Government-ordered closures of restaurants, stores and other businesses because of COVID-19 are not enough to trigger coverage, insurers say

As the frantic queries for financial help came flooding in following the coronavirus shutdown orders, Holly McGlinn speedily assembled a spreadsheet to help her track the now 125 claims — and counting — for coverage of business losses sought by her insurance agency clients.

“I’m filing as fast as I can,” said McGlinn, whose firm, Breakwater Strategic Insurance Solutions that she owns with her husband Ryan, represents a broad swath of local businesses — restaurants and bars, event planners, retailers, pilates studio operators, and tech companies.

So far, all the responses have been the same — denial of coverage.

Despite a still rapidly expanding coronavirus pandemic that has financially ravaged businesses locally and across the nation, companies are quickly finding out that their property insurance policies, which include protection against the interruption of business, simply don’t apply in the world of COVID-19.
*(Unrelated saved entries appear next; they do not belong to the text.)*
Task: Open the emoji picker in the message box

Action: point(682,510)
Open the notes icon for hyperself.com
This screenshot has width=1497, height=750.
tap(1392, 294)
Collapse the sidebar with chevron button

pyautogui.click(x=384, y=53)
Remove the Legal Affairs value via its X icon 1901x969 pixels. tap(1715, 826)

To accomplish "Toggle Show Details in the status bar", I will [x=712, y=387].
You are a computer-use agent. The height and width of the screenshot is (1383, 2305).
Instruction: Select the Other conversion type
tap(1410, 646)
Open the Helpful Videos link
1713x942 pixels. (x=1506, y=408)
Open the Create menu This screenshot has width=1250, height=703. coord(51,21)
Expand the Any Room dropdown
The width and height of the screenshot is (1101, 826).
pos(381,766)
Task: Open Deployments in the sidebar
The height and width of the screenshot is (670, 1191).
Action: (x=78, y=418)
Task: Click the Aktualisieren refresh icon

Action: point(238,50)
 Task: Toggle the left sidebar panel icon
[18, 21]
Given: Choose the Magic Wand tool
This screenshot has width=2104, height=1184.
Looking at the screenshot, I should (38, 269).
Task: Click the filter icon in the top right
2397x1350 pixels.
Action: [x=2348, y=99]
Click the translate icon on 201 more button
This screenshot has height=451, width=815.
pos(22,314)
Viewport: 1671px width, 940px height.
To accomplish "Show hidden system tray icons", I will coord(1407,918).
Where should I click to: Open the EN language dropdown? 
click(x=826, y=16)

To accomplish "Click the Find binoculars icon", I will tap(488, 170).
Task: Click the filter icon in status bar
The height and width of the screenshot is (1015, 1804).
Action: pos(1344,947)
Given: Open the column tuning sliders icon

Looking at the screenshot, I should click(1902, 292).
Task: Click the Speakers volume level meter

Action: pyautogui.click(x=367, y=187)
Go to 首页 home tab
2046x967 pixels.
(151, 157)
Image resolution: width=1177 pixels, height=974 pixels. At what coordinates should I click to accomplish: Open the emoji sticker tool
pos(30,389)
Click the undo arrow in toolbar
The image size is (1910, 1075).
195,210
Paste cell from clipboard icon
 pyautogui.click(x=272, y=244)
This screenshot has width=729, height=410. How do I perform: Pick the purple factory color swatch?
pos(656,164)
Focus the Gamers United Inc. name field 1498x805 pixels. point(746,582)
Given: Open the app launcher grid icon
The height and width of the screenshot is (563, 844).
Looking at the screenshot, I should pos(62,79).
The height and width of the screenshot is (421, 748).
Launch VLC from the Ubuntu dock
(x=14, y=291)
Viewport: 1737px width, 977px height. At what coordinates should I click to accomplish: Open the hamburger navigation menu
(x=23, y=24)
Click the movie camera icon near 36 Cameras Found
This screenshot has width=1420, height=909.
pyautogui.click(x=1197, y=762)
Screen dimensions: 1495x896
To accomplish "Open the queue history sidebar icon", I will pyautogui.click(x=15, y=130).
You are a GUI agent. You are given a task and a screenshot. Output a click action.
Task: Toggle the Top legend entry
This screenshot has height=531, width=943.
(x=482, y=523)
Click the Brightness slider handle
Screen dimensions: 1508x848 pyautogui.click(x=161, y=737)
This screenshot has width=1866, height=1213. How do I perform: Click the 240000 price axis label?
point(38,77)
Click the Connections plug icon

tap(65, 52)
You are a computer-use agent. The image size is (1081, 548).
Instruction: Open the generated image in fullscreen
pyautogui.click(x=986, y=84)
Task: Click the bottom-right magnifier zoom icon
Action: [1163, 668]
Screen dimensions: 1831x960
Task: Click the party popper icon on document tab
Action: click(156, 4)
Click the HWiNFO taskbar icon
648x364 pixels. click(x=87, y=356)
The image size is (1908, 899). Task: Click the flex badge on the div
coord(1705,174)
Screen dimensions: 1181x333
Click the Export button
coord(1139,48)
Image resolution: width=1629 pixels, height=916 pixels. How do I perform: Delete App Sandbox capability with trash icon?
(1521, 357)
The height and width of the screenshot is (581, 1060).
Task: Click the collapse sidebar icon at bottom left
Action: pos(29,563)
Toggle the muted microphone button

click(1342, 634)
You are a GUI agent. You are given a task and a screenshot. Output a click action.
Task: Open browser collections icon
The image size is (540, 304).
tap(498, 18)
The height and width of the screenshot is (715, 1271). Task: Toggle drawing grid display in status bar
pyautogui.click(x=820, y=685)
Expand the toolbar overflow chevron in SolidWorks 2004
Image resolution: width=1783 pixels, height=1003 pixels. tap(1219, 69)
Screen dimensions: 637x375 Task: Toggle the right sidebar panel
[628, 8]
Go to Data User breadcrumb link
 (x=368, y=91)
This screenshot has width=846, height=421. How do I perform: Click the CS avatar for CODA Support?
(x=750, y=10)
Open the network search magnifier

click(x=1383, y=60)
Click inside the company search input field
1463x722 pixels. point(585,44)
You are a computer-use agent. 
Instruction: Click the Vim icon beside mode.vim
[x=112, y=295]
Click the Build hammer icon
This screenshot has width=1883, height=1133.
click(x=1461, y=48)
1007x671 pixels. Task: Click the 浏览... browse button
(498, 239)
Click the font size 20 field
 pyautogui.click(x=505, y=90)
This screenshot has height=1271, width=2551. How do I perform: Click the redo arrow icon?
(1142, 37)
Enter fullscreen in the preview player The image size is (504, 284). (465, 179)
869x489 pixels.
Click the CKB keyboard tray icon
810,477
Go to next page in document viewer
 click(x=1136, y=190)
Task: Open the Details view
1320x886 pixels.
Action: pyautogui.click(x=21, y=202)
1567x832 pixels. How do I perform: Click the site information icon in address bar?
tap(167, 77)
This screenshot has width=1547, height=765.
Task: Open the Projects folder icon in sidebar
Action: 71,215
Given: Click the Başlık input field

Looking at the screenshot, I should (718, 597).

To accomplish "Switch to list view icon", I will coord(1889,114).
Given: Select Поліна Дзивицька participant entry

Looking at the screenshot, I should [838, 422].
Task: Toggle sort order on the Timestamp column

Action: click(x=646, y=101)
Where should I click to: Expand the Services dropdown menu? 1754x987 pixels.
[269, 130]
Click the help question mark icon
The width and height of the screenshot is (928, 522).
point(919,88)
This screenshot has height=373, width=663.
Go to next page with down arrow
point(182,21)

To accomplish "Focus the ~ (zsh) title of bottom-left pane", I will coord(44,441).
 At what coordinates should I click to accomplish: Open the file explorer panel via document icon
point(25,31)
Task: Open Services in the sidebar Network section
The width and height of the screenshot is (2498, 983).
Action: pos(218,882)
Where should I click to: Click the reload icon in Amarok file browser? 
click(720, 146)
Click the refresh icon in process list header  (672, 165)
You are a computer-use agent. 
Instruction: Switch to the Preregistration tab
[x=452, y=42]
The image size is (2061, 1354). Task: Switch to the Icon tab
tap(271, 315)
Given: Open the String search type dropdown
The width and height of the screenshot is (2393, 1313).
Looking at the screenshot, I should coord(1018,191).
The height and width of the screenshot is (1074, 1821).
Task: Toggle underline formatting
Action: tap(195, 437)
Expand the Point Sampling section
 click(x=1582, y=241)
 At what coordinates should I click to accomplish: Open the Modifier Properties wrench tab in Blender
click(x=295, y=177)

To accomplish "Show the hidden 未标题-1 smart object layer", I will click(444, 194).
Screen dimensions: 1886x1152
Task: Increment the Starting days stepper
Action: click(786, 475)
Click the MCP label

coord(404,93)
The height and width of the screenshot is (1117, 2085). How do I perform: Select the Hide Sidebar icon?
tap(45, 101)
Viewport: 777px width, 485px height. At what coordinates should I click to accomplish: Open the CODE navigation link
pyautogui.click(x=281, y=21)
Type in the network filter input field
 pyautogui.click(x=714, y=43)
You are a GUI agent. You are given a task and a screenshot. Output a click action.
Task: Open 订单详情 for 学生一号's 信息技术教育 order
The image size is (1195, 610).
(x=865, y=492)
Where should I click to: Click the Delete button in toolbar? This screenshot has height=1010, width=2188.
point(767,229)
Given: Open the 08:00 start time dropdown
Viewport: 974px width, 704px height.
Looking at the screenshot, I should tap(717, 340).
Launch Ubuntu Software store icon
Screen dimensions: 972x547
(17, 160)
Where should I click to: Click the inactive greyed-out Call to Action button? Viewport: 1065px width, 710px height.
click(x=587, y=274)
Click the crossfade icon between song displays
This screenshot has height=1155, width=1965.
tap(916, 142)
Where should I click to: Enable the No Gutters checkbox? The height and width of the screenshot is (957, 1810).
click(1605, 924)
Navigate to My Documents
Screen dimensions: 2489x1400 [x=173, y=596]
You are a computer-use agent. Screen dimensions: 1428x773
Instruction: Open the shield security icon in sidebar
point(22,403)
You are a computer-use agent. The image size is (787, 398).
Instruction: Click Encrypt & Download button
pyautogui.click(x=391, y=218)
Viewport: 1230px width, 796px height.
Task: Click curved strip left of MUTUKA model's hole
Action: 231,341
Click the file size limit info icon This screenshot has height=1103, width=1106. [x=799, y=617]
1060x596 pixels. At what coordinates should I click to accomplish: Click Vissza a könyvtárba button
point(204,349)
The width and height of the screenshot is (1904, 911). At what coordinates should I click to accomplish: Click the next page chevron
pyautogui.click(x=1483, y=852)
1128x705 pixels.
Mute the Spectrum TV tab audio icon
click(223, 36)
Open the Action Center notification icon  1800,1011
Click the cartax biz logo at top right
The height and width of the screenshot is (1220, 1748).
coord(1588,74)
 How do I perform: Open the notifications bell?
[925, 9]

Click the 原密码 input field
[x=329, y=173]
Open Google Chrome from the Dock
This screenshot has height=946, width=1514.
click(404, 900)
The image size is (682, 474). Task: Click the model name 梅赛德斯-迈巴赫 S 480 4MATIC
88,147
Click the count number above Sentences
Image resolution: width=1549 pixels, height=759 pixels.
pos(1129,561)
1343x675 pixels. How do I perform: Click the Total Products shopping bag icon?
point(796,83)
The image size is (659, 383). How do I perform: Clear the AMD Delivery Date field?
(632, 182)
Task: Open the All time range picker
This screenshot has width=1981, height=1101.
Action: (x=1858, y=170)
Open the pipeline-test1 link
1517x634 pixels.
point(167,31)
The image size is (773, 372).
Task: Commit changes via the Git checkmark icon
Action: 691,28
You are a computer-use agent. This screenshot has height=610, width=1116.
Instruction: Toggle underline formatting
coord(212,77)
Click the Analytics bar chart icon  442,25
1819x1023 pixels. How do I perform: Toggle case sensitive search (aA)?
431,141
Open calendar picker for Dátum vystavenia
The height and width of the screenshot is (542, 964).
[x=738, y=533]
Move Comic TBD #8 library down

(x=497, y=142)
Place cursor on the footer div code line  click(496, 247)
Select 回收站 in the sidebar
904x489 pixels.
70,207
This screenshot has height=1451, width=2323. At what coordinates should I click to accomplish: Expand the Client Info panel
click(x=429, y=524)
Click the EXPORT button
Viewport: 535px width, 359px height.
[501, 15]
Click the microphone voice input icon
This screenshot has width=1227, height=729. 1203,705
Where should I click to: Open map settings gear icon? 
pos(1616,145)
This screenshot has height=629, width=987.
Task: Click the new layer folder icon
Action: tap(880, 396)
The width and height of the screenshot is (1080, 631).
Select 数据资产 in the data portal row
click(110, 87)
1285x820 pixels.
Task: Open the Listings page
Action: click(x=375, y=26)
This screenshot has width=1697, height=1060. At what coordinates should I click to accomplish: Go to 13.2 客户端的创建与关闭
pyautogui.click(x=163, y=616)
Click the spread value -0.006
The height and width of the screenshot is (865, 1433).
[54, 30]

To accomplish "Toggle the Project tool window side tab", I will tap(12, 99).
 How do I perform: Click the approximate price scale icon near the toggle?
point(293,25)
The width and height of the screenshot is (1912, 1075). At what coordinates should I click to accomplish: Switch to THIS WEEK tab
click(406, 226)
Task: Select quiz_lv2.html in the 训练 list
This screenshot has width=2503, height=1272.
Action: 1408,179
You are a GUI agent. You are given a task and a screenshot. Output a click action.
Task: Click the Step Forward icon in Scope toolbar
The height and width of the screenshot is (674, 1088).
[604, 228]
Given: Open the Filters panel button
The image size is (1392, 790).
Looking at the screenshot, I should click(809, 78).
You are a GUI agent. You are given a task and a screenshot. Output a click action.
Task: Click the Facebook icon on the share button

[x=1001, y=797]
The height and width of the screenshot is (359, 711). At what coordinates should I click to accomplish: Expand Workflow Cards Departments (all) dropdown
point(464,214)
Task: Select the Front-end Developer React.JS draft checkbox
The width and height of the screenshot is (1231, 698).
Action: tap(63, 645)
In many instances, claims are rejected because the policies include a specific exclusion for losses due to “virus or bacteria,” a legacy of the SARS outbreak of the early 2000s. Insurance company adjusters are also citing a more nuanced explanation, namely, that the shuttering of businesses due to coronavirus was not related to nor did it cause actual property damage, as in the case of a fire or hurricane.